= What you are asked to do =
The expected output is the data below, restated word for word.

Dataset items
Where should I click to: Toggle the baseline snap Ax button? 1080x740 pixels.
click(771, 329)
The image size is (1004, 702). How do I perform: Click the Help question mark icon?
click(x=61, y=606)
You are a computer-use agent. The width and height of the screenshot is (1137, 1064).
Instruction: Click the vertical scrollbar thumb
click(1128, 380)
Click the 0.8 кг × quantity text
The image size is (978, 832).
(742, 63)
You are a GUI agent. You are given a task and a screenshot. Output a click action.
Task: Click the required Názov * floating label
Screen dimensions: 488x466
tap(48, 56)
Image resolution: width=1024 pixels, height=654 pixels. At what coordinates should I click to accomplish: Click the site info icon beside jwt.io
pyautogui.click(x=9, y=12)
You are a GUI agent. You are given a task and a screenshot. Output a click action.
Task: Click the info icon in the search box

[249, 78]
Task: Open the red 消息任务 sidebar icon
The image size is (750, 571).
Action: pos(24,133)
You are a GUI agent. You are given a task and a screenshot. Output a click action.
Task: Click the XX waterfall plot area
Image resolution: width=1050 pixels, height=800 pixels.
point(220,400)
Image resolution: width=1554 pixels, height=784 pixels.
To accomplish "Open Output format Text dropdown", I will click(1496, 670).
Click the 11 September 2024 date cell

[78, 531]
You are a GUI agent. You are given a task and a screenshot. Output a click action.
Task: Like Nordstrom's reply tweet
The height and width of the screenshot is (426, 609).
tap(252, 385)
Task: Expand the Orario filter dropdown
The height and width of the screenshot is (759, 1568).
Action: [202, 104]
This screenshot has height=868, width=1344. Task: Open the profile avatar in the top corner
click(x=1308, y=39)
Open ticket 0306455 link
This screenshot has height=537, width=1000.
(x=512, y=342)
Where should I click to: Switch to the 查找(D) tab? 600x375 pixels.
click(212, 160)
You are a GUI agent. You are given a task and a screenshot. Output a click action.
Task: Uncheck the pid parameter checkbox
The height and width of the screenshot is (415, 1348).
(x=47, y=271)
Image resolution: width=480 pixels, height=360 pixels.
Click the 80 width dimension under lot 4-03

= Solution for this exercise =
Where should I click to: Toggle the baseline snap Ax button? 1080x740 pixels.
click(771, 329)
The image size is (1004, 702). How do I perform: Click the Help question mark icon?
click(x=61, y=606)
You are a computer-use agent. The width and height of the screenshot is (1137, 1064).
Instruction: Click the vertical scrollbar thumb
click(1128, 380)
Click the 0.8 кг × quantity text
The image size is (978, 832).
(742, 63)
You are a GUI agent. You are given a task and a screenshot. Output a click action.
Task: Click the required Názov * floating label
Screen dimensions: 488x466
tap(48, 56)
Image resolution: width=1024 pixels, height=654 pixels. At what coordinates should I click to accomplish: Click the site info icon beside jwt.io
pyautogui.click(x=9, y=12)
You are a GUI agent. You are given a task and a screenshot. Output a click action.
Task: Click the info icon in the search box

[249, 78]
Task: Open the red 消息任务 sidebar icon
The image size is (750, 571).
Action: pos(24,133)
You are a GUI agent. You are given a task and a screenshot. Output a click action.
Task: Click the XX waterfall plot area
Image resolution: width=1050 pixels, height=800 pixels.
point(220,400)
Image resolution: width=1554 pixels, height=784 pixels.
To accomplish "Open Output format Text dropdown", I will click(1496, 670).
Click the 11 September 2024 date cell

[78, 531]
You are a GUI agent. You are given a task and a screenshot. Output a click action.
Task: Like Nordstrom's reply tweet
The height and width of the screenshot is (426, 609).
tap(252, 385)
Task: Expand the Orario filter dropdown
The height and width of the screenshot is (759, 1568).
Action: [202, 104]
This screenshot has height=868, width=1344. Task: Open the profile avatar in the top corner
click(x=1308, y=39)
Open ticket 0306455 link
This screenshot has height=537, width=1000.
(x=512, y=342)
Where should I click to: Switch to the 查找(D) tab? 600x375 pixels.
click(212, 160)
You are a GUI agent. You are given a task and a screenshot. Output a click action.
Task: Uncheck the pid parameter checkbox
The height and width of the screenshot is (415, 1348).
(x=47, y=271)
Image resolution: width=480 pixels, height=360 pixels.
Click the 80 width dimension under lot 4-03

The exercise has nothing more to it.